A team of researchers from the North-West University (NWU) captured this rare and historic event through the university’s solar telescope observatory on the Potchefstroom Campus.
This observatory records solar activity daily, and on NWU’s Open Day on 4 May, two researchers and a student from the Centre for Space Research at the NWU noticed a particularly active region when they made their observations.
Dr Ruhann Steyn and master’s degree student Calmay Lee decided to focus the telescopes on where the activity was as part of a demonstration to prospective students and their parents.
At that stage, they were unaware they were recording one of the largest active regions in recent history. The next week, the team focused on the active region (AR 3664, shown in the image), which produced several large solar flares that caused the aurora.
Calmay recorded a sizeable solar flare produced by AR 3664 in real-time at 09:00 on 11 May – an extraordinary event to capture on the NWU solar telescope.
“Although AR 3664 has now moved out of sight, it is still producing large solar flares,” says Dr Steyn.
He says that while a repeat of the auroras seen in South Africa is not expected, the team will continue observing active regions in the hope of learning more about the Sun and the little-understood processes that generate such beautiful phenomena here on Earth.
Largest solar storm in more than two decades
During the evening of 10 May and the early morning of 11 May, people in many parts of the world were treated to a sight rarely seen outside the polar regions.
The aurora results from a solar flare transporting solar energetic particles from the Sun to the Earth along the Sun’s magnetic field.

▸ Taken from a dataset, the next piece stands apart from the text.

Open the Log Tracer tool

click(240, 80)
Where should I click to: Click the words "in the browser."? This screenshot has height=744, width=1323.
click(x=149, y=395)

Some of the particles interact with the Earth’s magnetic field and are then carried to the South and North Pole.
“The particles collide with oxygen and nitrogen atoms in the Earth’s atmosphere, emitting light with a particular colour, depending on whether it collided with either an oxygen or a nitrogen atom,” explains Dr Steyn.
He says the majority of aurora sightings in South Africa were red, which means that these collisions were mostly with oxygen atoms at an altitude between 240 and 450 km above the surface of the Earth.
On 10 May, AR 3664 spanned over 200,000 km across the solar disk. “To give an idea of the magnitude of this region: it is the equivalent of more than 15 times the diameter of the Earth.”
Prof Eugene Engelbrecht from NWU’s Centre for Space Research says the presence of solar flares is not unusual. Solar activity has increased over the past five years, with the Sun approaching the peak of its usual 11-year solar cycle.
“What was different this time was the magnitude of this particular flare, along with the sheer size of the active region it came from,” he concludes.